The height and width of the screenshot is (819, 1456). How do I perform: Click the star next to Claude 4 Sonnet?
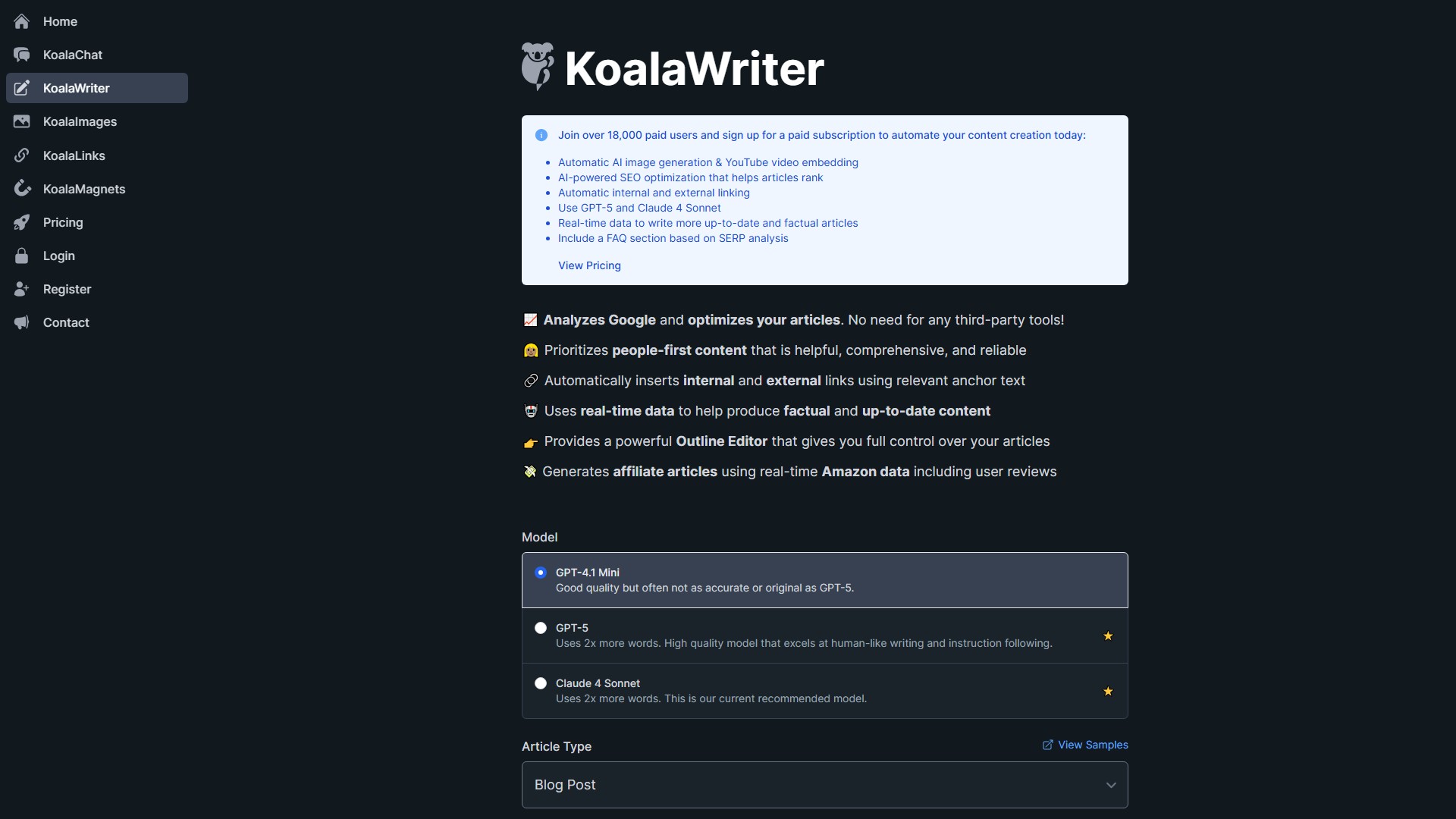1107,691
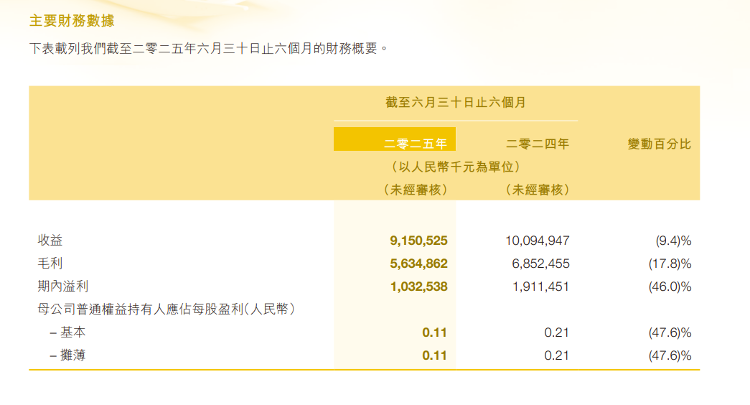750x405 pixels.
Task: Select the 二零二四年 column header
Action: [x=537, y=145]
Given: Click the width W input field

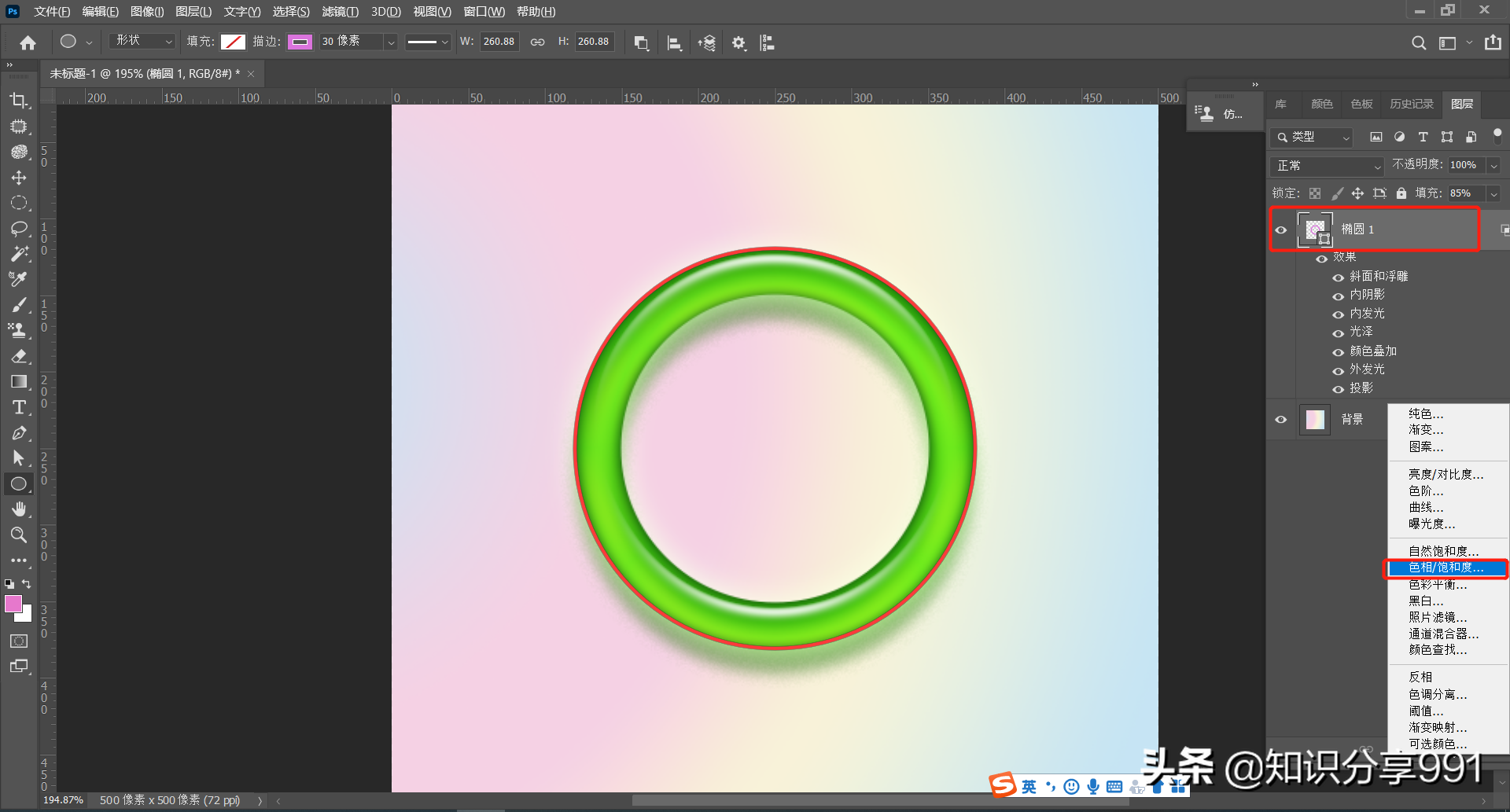Looking at the screenshot, I should [499, 42].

## The task
In the copy, include no pictures; otherwise transcribe the entries exactly.

## Exercise output
The height and width of the screenshot is (819, 1456). How do I perform: Click the star next to Claude 4 Sonnet?
1107,691
750x405 pixels.
Task: Select the 二零二四年 column header
Action: [x=537, y=145]
Given: Click the width W input field

Looking at the screenshot, I should [499, 42].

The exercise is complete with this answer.